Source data
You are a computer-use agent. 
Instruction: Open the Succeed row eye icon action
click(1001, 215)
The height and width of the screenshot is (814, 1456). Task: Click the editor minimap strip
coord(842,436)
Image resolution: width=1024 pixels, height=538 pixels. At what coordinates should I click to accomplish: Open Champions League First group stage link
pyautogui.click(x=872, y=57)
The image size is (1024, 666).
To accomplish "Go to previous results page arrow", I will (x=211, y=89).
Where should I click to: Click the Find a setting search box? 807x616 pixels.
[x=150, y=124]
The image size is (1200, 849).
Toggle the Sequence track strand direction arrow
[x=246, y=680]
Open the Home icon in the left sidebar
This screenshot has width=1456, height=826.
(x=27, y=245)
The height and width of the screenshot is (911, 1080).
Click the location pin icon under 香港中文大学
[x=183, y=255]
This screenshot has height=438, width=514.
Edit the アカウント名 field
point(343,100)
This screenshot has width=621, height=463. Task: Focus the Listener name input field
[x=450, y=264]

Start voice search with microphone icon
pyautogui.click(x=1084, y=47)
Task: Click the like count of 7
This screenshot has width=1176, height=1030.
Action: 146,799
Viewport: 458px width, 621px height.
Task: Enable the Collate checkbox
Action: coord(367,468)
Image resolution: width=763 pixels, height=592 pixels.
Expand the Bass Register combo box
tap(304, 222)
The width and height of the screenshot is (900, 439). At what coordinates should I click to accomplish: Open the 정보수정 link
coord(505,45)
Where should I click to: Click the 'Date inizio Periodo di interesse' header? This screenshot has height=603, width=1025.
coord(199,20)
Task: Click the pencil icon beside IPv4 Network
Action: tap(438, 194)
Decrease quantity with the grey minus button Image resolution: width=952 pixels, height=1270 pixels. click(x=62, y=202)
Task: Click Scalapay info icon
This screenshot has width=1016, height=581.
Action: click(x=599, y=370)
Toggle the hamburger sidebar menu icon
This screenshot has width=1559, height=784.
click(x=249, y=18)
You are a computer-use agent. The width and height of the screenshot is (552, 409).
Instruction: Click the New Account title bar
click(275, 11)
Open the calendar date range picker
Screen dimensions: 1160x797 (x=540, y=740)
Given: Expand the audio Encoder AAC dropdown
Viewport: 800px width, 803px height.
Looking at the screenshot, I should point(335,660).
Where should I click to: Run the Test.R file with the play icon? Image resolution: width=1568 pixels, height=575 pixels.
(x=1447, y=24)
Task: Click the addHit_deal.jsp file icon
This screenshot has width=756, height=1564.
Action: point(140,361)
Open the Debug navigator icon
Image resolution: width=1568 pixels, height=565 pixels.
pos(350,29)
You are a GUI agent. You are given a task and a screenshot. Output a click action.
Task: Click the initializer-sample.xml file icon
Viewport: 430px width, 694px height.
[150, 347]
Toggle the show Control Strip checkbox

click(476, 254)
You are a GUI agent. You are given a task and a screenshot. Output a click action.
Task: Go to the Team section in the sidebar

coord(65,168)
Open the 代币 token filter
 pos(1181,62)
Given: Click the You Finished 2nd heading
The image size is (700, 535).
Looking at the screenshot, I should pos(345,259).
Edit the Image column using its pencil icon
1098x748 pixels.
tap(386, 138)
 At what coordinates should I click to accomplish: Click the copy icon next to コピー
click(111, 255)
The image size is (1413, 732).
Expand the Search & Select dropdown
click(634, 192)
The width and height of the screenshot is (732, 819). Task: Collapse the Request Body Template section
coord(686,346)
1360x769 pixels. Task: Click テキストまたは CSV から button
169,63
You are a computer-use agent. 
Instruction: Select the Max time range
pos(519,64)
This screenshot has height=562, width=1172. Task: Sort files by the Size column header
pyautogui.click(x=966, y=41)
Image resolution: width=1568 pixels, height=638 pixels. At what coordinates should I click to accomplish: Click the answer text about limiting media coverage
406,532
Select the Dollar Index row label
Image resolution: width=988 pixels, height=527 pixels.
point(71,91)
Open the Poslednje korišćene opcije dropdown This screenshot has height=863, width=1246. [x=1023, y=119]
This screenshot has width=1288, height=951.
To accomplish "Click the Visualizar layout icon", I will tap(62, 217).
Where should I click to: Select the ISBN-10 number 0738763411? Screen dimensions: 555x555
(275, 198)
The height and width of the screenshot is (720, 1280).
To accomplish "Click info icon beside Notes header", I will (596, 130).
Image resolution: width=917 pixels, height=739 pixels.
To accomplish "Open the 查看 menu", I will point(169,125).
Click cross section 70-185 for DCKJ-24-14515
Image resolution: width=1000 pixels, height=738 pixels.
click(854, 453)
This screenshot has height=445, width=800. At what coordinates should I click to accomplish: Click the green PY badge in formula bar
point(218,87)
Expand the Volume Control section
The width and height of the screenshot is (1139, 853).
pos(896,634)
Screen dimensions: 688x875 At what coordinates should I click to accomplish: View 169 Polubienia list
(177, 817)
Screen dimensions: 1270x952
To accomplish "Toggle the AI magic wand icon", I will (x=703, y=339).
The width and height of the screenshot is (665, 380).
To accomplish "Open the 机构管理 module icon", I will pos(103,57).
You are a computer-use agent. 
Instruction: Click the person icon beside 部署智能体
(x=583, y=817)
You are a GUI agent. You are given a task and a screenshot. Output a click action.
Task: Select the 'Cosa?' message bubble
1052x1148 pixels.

(INSTRUCTIONS FOR THE TASK) Which lines of the entries above contain the string "will"? Copy each one.

(THE ANSWER)
To accomplish "Go to previous results page arrow", I will (x=211, y=89).
To accomplish "Click the Visualizar layout icon", I will tap(62, 217).
To accomplish "Click info icon beside Notes header", I will (596, 130).
To accomplish "Open the 查看 menu", I will point(169,125).
To accomplish "Toggle the AI magic wand icon", I will (x=703, y=339).
To accomplish "Open the 机构管理 module icon", I will pos(103,57).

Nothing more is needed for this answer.